With analysts predicting a worldwide big data technology and services market valued at nearly $50 billion by 2019, it’s imperative to understand big data trends. PHEMI Systems CEO Dr. Paul Terry shares insights gleaned from working with CIOs and IT departments leveraging big data more effectively for analysis, business intelligence, data science, and discovery.
1. Consensus Builds for Big Data Privacy and Governance
As companies collect different data types to run analytics and unlock new discoveries, technology is emerging to meet big data privacy and governance concerns. A recent Forrester report indicated that nearly half of the global security decision-makers they polled were concerned with risks associated with big data analytics for business decision-making. Big data warehouse tools that incorporate sophisticated privacy and governance features to overcome data-sharing challenges enable businesses to fully tap into big data’s benefits with assured privacy, security, and data governance.
2. Data Science Drives Greater Discovery
Big data creates a richer discovery environment for data scientists. Big data and programming frameworks like Apache Spark, are enabling more powerful methods to make inquiries on much larger and more diverse datasets. Data can now be combined from multiple sources, including previously untapped sources, such as emails and text documents, opening the door to test new hypotheses that far exceed the capabilities of a typical data warehouse. For instance, as we move into a new era for big data, this enhanced capability for data scientists will drive real-time insights that will let businesses continuously improve customer experience and retention, and, ultimately, increase their profitability.

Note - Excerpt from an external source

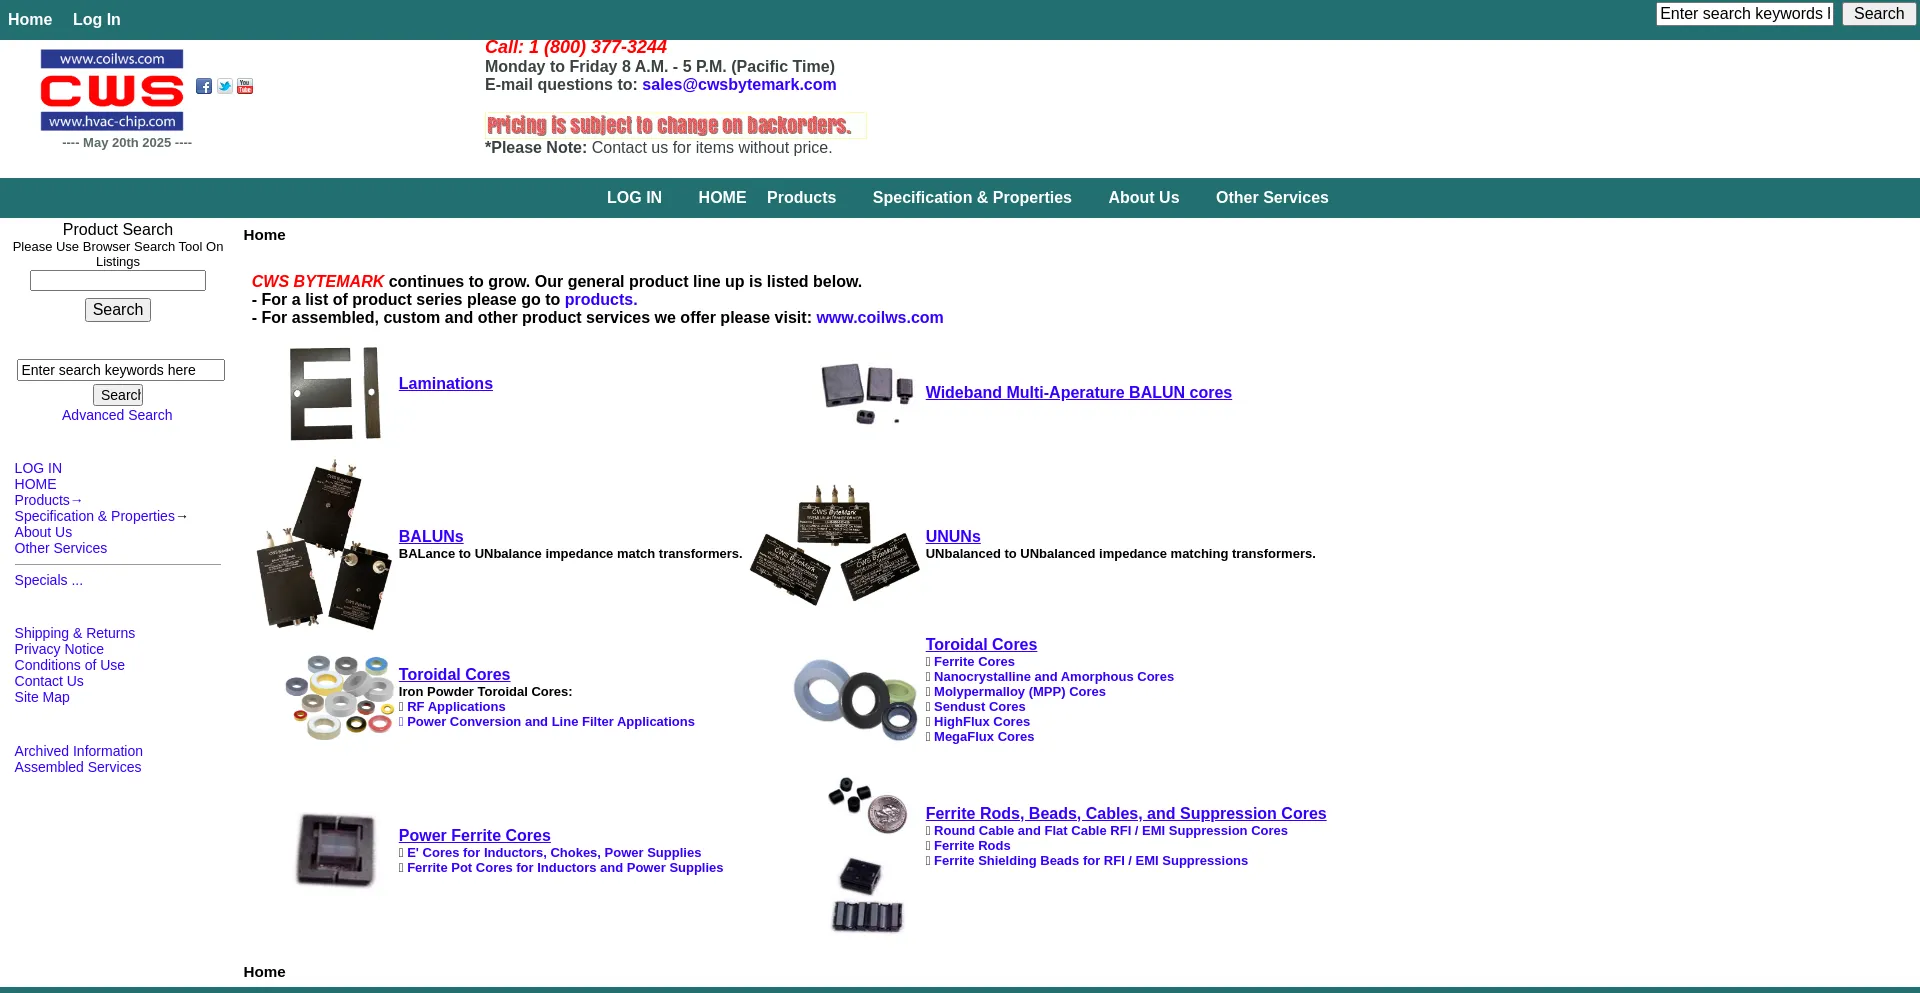Open the About Us menu item in nav bar

[x=1143, y=198]
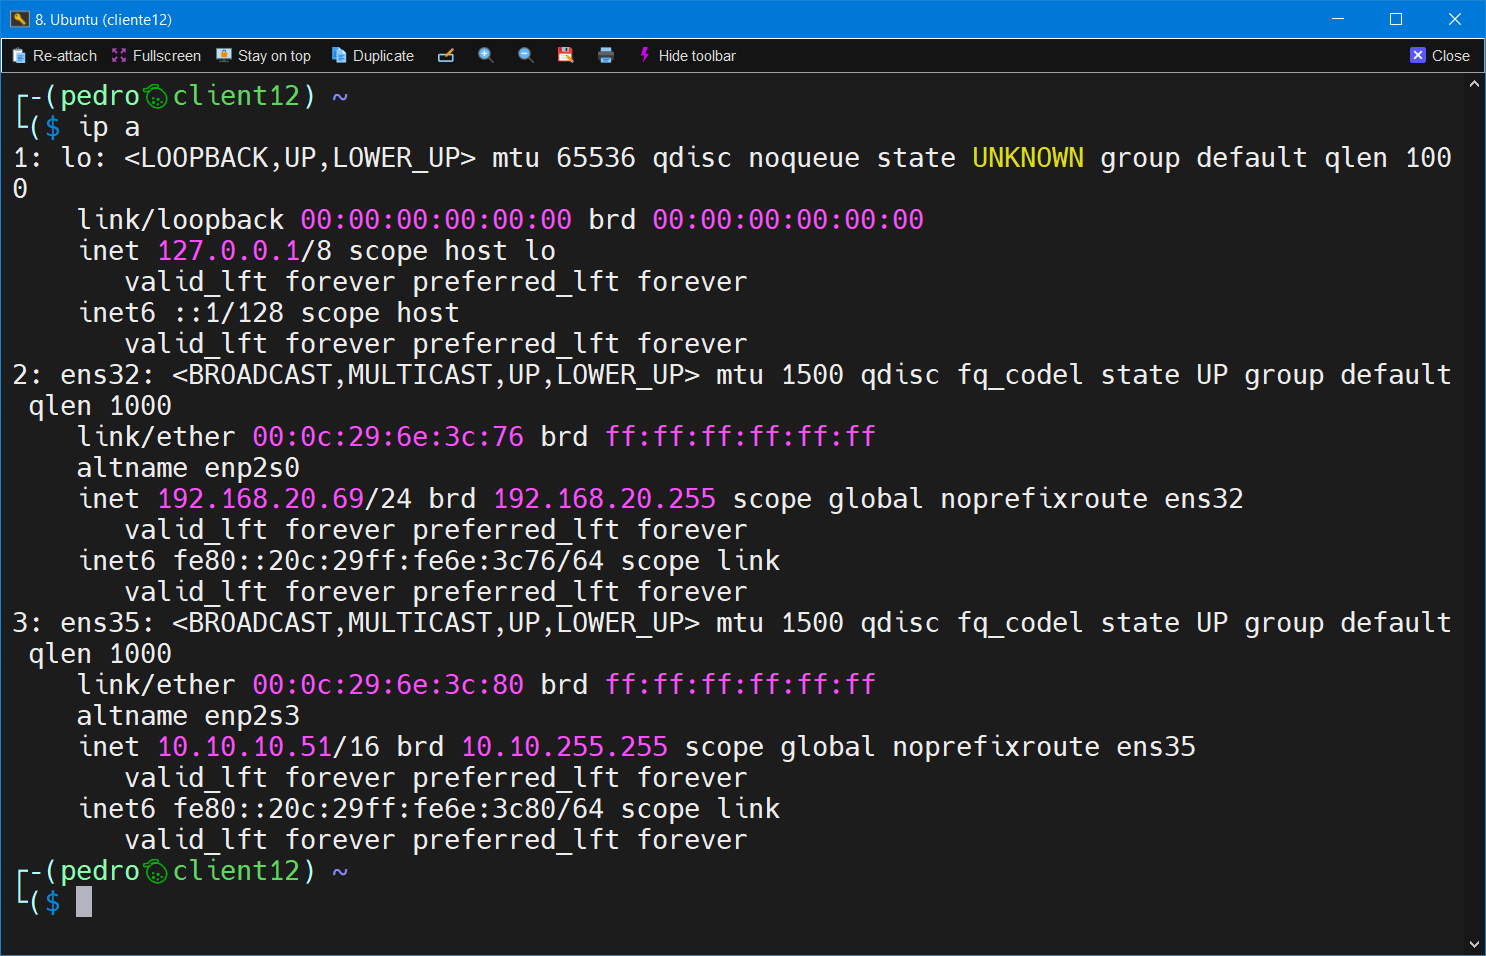Viewport: 1486px width, 956px height.
Task: Click the red floppy disk save icon
Action: coord(566,56)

3. Emerging Cloud-Based Big Data Solutions
Expect to see continued adoption of cloud-based big data solutions by companies looking for flexibility to meet their specific needs. Big and small businesses are finding the cloud’s scalability, and a cost structure based upon actual usage, to be a cost effective solution that provides the needed resources on demand. Cloud providers have also been quick to embrace security and privacy needs, with many even able to service the healthcare industry’s rigorous privacy HIPAA and HITRUST requirements. Because cloud providers have developed this expertise in dealing with complex data security issues, businesses partnering with them will be able to focus more resources on getting the value out of their data.
4. Big Data Warehouse Solutions Out-of-the-Box
Big data will continue to become less foreboding for companies previously hesitant to pursue a big data strategy. IT departments can overcome uncertainties and skill gaps related to Hadoop by going with a turnkey or “out-of-the-box” solution. Such an enterprise-grade data management system comes with vendor support and ongoing feature updates that allows IT departments to focus more directly on the analytics and data science for achieving profitable insights.
5. New Business Requirements are Changing Data Warehouse Architectures
Innovative enterprises are moving to leverage all of their data, and are demanding data management architectures that deliver analytics-ready data, combining and linking heterogeneous data from production systems, their enterprise data warehouse (EDW), and new sources such as social networks and website logs. Expect companies to move to new architectures, where big data systems thrive alongside the relational systems, ultimately resulting in an end-to-end data management architecture that handles all types of data with robust data integration, quality, security, governance, curation, and performance.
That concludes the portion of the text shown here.